Tras reunirse con estadounidenses, rusos y chinos, la troika europea -integrada por Francia, Alemania y Gran Bretaña- pidió el lunes en Londres una reunión extraordinaria del Consejo de gobernadores de la Agencia Internacional de Energía Atómica (AIEA) los días 2 y 3 de febrero para recurrir al Consejo de Seguridad de la ONU, una iniciativa que cuenta con el respaldo de Estados Unidos.
Quizás para tranquilizarlos, un importante responsable británico, que no ha querido revelar su identidad, explicó el martes que esta medida no equivaldría a la imposición directa de sanciones.
En la misma línea, el viceministro de Relaciones Exteriores alemán, Gernot Erler, ha reconocido que no ha habido consenso sobre este tema durante las "difíciles discusiones" del lunes y ha añadido que tratan de ponerse de acuerdo.

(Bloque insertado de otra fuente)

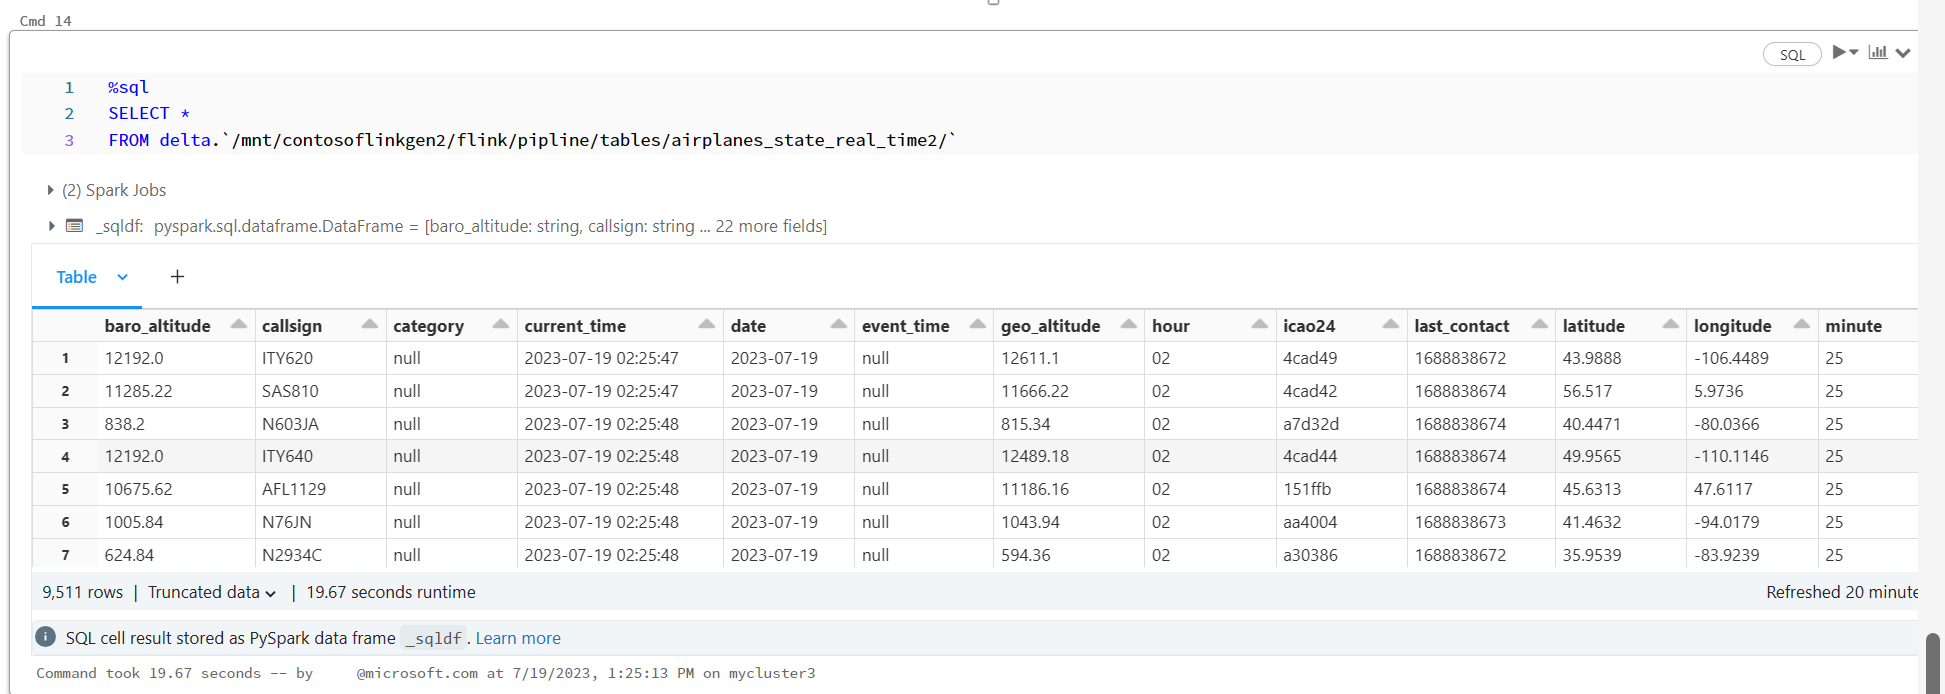Screen dimensions: 1945x694
Task: Select the Table results tab
Action: click(76, 277)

Esta crisis nuclear, que llevaba meses latente, se cristalizó a raíz de la decisión iraní de reanudar sus investigaciones en materia de enriquecimiento de uranio hace una semana, desafiando la oposición de la AIEA.
Según un diplomático europeo en Viena, Rusia, que recientemente parecía dispuesta a aceptar la intervención del Consejo de Seguridad, "parece dar marcha atrás".
China también es partidaria de proseguir en la vía diplomática para que Irán "vuelva a la moratoria" sobre este tipo de actividades.
Pero esta oferta no parece haber cuajado entre los europeos y Londres la ha calificado de "vacua".